#### What is required:
Scan the listing below and copy every line holding "Given".

======== Entries provided

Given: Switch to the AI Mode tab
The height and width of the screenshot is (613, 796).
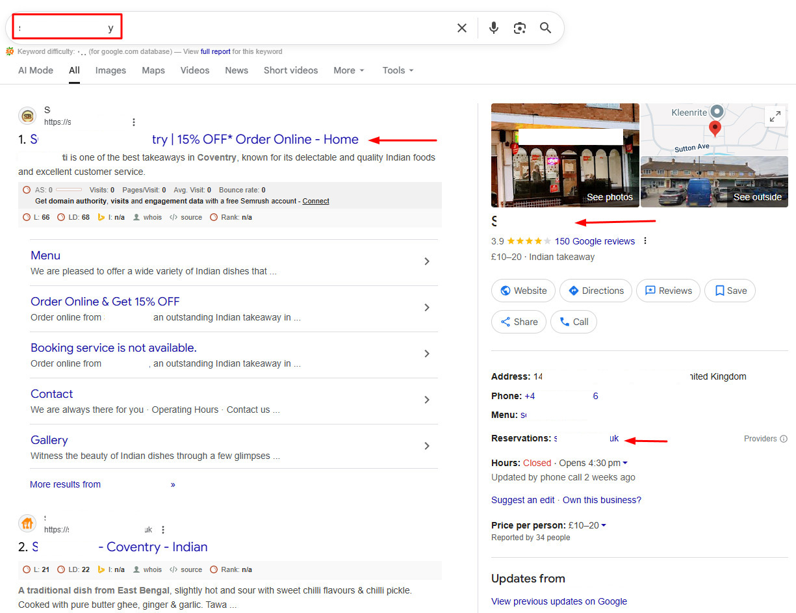Looking at the screenshot, I should pyautogui.click(x=36, y=70).

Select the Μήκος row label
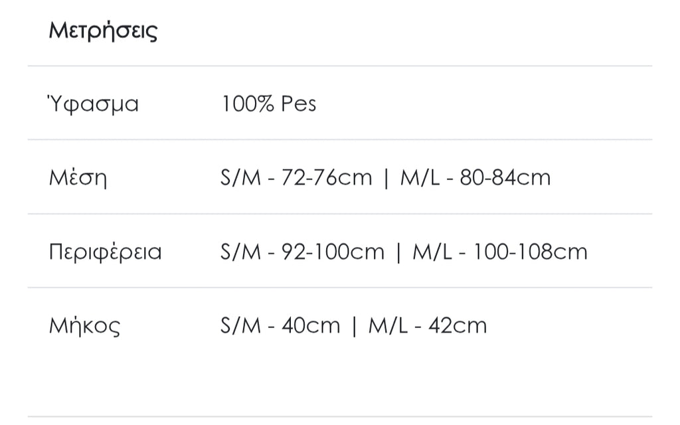(x=84, y=326)
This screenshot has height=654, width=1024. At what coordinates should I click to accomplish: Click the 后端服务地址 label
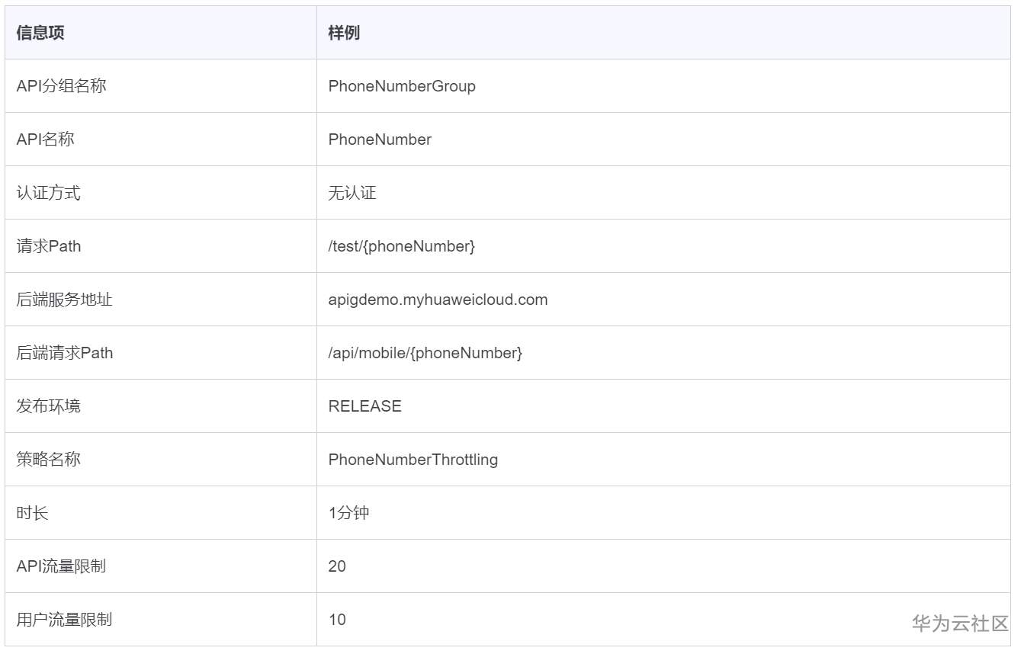point(64,300)
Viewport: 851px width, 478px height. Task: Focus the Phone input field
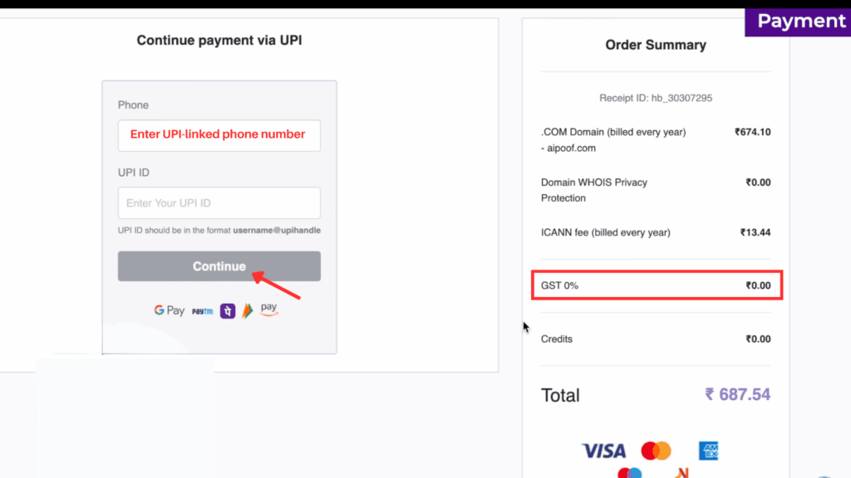pos(219,135)
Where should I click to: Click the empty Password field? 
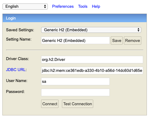point(75,92)
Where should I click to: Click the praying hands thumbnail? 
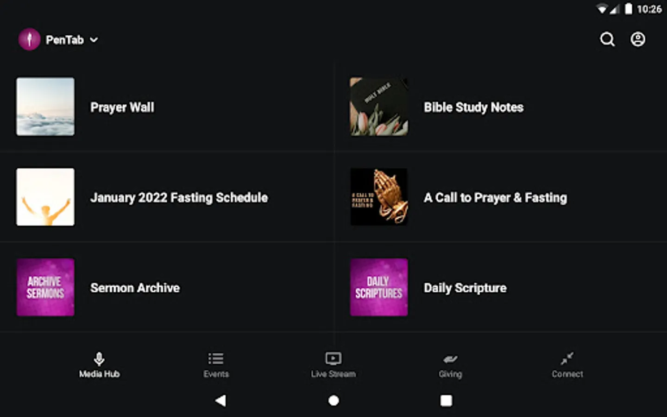tap(379, 197)
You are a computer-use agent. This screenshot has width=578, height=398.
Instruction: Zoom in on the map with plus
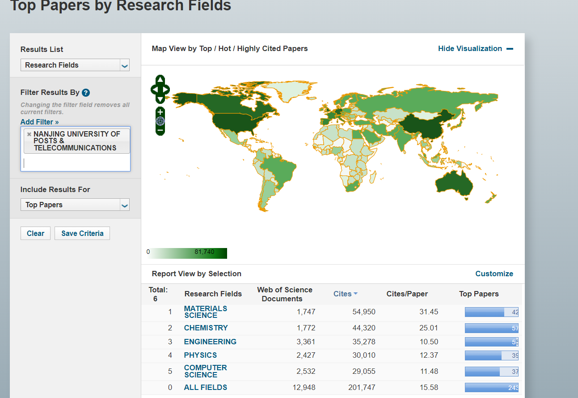click(160, 111)
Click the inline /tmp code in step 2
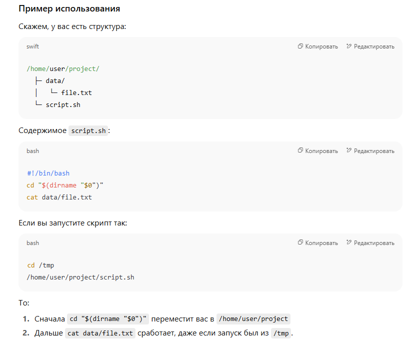This screenshot has width=418, height=351. click(x=281, y=334)

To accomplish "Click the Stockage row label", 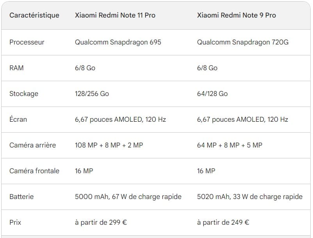I will coord(24,94).
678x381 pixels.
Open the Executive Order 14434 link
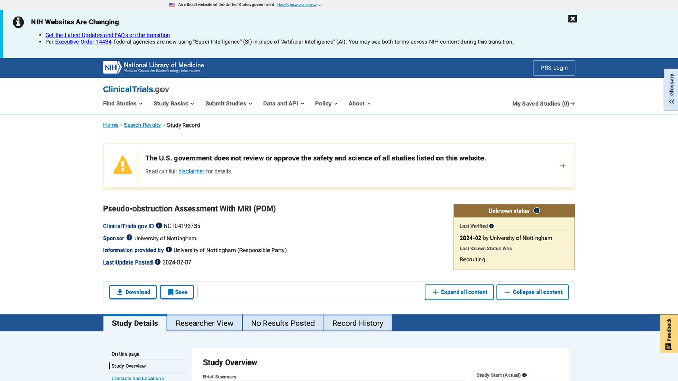click(x=83, y=42)
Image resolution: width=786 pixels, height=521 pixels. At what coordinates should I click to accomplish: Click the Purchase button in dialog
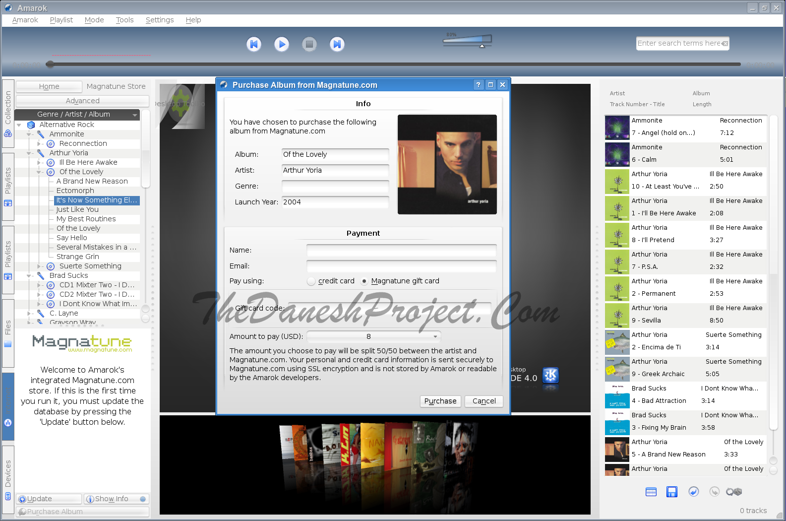pos(440,401)
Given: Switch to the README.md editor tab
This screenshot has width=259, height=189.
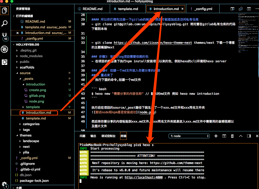Looking at the screenshot, I should pyautogui.click(x=92, y=9).
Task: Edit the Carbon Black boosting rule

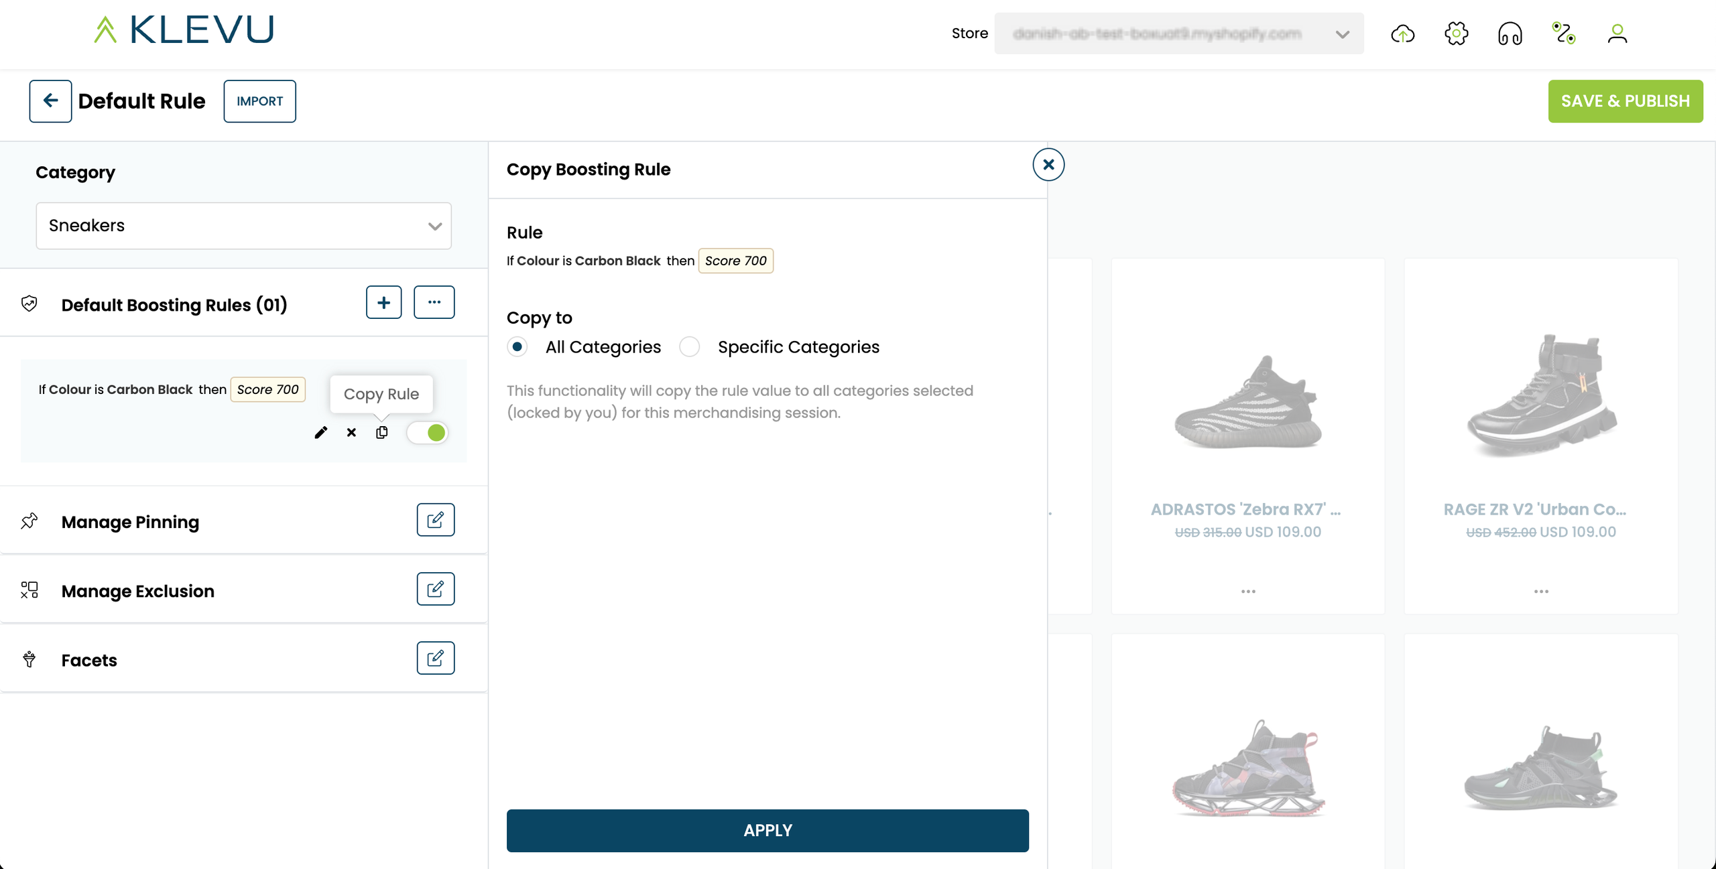Action: (x=321, y=433)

================

#### Answer space:
Given: Switch to the AI Mode tab
Given: Switch to the README.md editor tab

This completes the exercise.